▶ _TASK GOAL_: Every entry should be transcribed word for word, so that nothing is missing.

▶ _SOURCE DATA_:
*** Block opens ***

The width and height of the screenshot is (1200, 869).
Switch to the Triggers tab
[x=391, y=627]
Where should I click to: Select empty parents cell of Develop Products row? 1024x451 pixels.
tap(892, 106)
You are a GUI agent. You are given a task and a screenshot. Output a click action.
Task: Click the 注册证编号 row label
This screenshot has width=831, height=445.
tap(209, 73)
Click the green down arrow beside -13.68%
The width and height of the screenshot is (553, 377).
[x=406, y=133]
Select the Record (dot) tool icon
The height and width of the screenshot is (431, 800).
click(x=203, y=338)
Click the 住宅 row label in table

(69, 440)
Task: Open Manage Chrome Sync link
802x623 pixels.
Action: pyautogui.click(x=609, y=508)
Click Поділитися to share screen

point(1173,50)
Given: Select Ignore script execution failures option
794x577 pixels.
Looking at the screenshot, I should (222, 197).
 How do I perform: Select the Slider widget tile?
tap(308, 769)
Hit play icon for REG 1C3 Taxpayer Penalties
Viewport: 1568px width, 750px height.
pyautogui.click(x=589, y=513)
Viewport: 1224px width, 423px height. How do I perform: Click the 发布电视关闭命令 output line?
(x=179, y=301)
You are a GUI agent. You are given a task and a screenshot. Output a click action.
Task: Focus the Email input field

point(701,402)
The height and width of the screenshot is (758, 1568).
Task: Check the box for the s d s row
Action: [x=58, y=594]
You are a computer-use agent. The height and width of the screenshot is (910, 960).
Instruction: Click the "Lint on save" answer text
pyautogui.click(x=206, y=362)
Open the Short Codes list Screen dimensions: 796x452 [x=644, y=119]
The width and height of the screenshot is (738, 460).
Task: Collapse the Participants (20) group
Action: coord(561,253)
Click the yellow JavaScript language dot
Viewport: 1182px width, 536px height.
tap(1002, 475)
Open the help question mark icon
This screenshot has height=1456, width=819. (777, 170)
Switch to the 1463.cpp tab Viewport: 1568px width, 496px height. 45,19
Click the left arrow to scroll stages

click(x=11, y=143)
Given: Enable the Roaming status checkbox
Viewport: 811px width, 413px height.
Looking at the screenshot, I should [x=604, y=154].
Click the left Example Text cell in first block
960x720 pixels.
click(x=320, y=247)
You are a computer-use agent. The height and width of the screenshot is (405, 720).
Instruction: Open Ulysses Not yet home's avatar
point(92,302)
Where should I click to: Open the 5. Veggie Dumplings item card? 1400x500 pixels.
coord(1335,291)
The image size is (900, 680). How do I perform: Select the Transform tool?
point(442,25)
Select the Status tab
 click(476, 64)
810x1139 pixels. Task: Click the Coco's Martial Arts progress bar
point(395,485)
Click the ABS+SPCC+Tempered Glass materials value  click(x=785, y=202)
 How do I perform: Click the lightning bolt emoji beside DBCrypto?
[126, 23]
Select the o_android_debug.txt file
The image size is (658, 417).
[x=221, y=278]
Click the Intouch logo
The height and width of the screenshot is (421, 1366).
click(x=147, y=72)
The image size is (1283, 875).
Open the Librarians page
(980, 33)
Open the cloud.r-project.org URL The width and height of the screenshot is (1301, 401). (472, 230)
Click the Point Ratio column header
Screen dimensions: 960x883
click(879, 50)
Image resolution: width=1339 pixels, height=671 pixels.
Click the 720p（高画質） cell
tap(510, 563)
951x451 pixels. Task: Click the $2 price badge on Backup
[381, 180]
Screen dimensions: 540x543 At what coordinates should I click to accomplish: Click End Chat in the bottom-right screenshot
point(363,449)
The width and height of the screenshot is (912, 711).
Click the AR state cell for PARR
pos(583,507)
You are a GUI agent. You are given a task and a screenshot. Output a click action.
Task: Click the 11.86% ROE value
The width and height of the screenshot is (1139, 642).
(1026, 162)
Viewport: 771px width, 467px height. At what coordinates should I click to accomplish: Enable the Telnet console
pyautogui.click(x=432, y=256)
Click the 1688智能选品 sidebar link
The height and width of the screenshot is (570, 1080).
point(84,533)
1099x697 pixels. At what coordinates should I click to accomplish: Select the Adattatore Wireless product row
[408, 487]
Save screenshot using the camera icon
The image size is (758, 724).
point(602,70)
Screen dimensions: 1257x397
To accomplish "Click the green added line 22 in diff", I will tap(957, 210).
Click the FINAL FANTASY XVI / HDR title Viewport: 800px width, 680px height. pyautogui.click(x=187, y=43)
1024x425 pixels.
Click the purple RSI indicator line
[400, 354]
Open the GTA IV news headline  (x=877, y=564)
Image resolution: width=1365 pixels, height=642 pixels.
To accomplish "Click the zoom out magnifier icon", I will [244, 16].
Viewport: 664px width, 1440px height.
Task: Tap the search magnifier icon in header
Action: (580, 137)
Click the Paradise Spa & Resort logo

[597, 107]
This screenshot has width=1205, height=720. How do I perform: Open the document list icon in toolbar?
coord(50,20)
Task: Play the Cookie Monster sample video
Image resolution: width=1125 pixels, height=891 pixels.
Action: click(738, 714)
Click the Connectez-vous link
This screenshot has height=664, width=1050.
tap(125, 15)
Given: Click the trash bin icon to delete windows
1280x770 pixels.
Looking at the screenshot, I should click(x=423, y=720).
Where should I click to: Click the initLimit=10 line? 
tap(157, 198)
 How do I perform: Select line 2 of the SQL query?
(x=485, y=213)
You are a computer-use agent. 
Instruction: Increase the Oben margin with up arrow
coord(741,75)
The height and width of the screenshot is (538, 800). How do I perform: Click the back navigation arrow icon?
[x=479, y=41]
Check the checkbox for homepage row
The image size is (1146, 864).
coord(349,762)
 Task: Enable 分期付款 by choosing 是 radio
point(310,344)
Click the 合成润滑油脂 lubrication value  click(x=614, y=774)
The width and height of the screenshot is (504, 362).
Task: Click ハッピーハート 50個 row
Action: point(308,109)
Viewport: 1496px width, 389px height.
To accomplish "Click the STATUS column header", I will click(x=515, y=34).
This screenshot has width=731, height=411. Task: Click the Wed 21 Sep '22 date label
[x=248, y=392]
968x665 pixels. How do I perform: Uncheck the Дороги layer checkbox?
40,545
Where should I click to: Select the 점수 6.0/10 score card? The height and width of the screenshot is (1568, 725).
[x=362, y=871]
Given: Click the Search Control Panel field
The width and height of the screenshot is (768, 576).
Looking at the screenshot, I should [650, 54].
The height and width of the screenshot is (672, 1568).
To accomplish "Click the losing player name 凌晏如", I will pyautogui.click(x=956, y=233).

*** Block closes ***

▶ _ANSWER_:
The width and height of the screenshot is (1200, 869).
Switch to the Triggers tab
[x=391, y=627]
Where should I click to: Select empty parents cell of Develop Products row? 1024x451 pixels.
tap(892, 106)
You are a GUI agent. You are given a task and a screenshot. Output a click action.
Task: Click the 注册证编号 row label
This screenshot has width=831, height=445.
tap(209, 73)
Click the green down arrow beside -13.68%
The width and height of the screenshot is (553, 377).
[x=406, y=133]
Select the Record (dot) tool icon
The height and width of the screenshot is (431, 800).
click(x=203, y=338)
Click the 住宅 row label in table

(69, 440)
Task: Open Manage Chrome Sync link
802x623 pixels.
Action: pyautogui.click(x=609, y=508)
Click Поділитися to share screen

point(1173,50)
Given: Select Ignore script execution failures option
794x577 pixels.
Looking at the screenshot, I should (222, 197).
 How do I perform: Select the Slider widget tile?
tap(308, 769)
Hit play icon for REG 1C3 Taxpayer Penalties
Viewport: 1568px width, 750px height.
pyautogui.click(x=589, y=513)
Viewport: 1224px width, 423px height. How do I perform: Click the 发布电视关闭命令 output line?
(x=179, y=301)
You are a GUI agent. You are given a task and a screenshot. Output a click action.
Task: Focus the Email input field

point(701,402)
The height and width of the screenshot is (758, 1568).
Task: Check the box for the s d s row
Action: [x=58, y=594]
You are a computer-use agent. The height and width of the screenshot is (910, 960).
Instruction: Click the "Lint on save" answer text
pyautogui.click(x=206, y=362)
Open the Short Codes list Screen dimensions: 796x452 [x=644, y=119]
The width and height of the screenshot is (738, 460).
Task: Collapse the Participants (20) group
Action: coord(561,253)
Click the yellow JavaScript language dot
Viewport: 1182px width, 536px height.
tap(1002, 475)
Open the help question mark icon
This screenshot has height=1456, width=819. (777, 170)
Switch to the 1463.cpp tab Viewport: 1568px width, 496px height. 45,19
Click the left arrow to scroll stages

click(x=11, y=143)
Given: Enable the Roaming status checkbox
Viewport: 811px width, 413px height.
Looking at the screenshot, I should [x=604, y=154].
Click the left Example Text cell in first block
960x720 pixels.
click(x=320, y=247)
You are a computer-use agent. The height and width of the screenshot is (405, 720).
Instruction: Open Ulysses Not yet home's avatar
point(92,302)
Where should I click to: Open the 5. Veggie Dumplings item card? 1400x500 pixels.
coord(1335,291)
The image size is (900, 680). How do I perform: Select the Transform tool?
point(442,25)
Select the Status tab
 click(476, 64)
810x1139 pixels. Task: Click the Coco's Martial Arts progress bar
point(395,485)
Click the ABS+SPCC+Tempered Glass materials value  click(x=785, y=202)
 How do I perform: Click the lightning bolt emoji beside DBCrypto?
[126, 23]
Select the o_android_debug.txt file
The image size is (658, 417).
[x=221, y=278]
Click the Intouch logo
The height and width of the screenshot is (421, 1366).
click(x=147, y=72)
The image size is (1283, 875).
Open the Librarians page
(980, 33)
Open the cloud.r-project.org URL The width and height of the screenshot is (1301, 401). (472, 230)
Click the Point Ratio column header
Screen dimensions: 960x883
click(879, 50)
Image resolution: width=1339 pixels, height=671 pixels.
Click the 720p（高画質） cell
tap(510, 563)
951x451 pixels. Task: Click the $2 price badge on Backup
[381, 180]
Screen dimensions: 540x543 At what coordinates should I click to accomplish: Click End Chat in the bottom-right screenshot
point(363,449)
The width and height of the screenshot is (912, 711).
Click the AR state cell for PARR
pos(583,507)
You are a GUI agent. You are given a task and a screenshot. Output a click action.
Task: Click the 11.86% ROE value
The width and height of the screenshot is (1139, 642).
(1026, 162)
Viewport: 771px width, 467px height. At what coordinates should I click to accomplish: Enable the Telnet console
pyautogui.click(x=432, y=256)
Click the 1688智能选品 sidebar link
The height and width of the screenshot is (570, 1080).
point(84,533)
1099x697 pixels. At what coordinates should I click to accomplish: Select the Adattatore Wireless product row
[408, 487]
Save screenshot using the camera icon
The image size is (758, 724).
point(602,70)
Screen dimensions: 1257x397
To accomplish "Click the green added line 22 in diff", I will tap(957, 210).
Click the FINAL FANTASY XVI / HDR title Viewport: 800px width, 680px height. pyautogui.click(x=187, y=43)
1024x425 pixels.
Click the purple RSI indicator line
[400, 354]
Open the GTA IV news headline  (x=877, y=564)
Image resolution: width=1365 pixels, height=642 pixels.
To accomplish "Click the zoom out magnifier icon", I will [244, 16].
Viewport: 664px width, 1440px height.
Task: Tap the search magnifier icon in header
Action: (580, 137)
Click the Paradise Spa & Resort logo

[597, 107]
This screenshot has width=1205, height=720. How do I perform: Open the document list icon in toolbar?
coord(50,20)
Task: Play the Cookie Monster sample video
Image resolution: width=1125 pixels, height=891 pixels.
Action: click(738, 714)
Click the Connectez-vous link
This screenshot has height=664, width=1050.
tap(125, 15)
Given: Click the trash bin icon to delete windows
1280x770 pixels.
Looking at the screenshot, I should click(x=423, y=720).
Where should I click to: Click the initLimit=10 line? 
tap(157, 198)
 How do I perform: Select line 2 of the SQL query?
(x=485, y=213)
You are a computer-use agent. 
Instruction: Increase the Oben margin with up arrow
coord(741,75)
The height and width of the screenshot is (538, 800). How do I perform: Click the back navigation arrow icon?
[x=479, y=41]
Check the checkbox for homepage row
The image size is (1146, 864).
coord(349,762)
 Task: Enable 分期付款 by choosing 是 radio
point(310,344)
Click the 合成润滑油脂 lubrication value  click(x=614, y=774)
The width and height of the screenshot is (504, 362).
Task: Click ハッピーハート 50個 row
Action: point(308,109)
Viewport: 1496px width, 389px height.
To accomplish "Click the STATUS column header", I will click(x=515, y=34).
This screenshot has width=731, height=411. Task: Click the Wed 21 Sep '22 date label
[x=248, y=392]
968x665 pixels. How do I perform: Uncheck the Дороги layer checkbox?
40,545
Where should I click to: Select the 점수 6.0/10 score card? The height and width of the screenshot is (1568, 725).
[x=362, y=871]
Given: Click the Search Control Panel field
The width and height of the screenshot is (768, 576).
Looking at the screenshot, I should [650, 54].
The height and width of the screenshot is (672, 1568).
To accomplish "Click the losing player name 凌晏如", I will pyautogui.click(x=956, y=233).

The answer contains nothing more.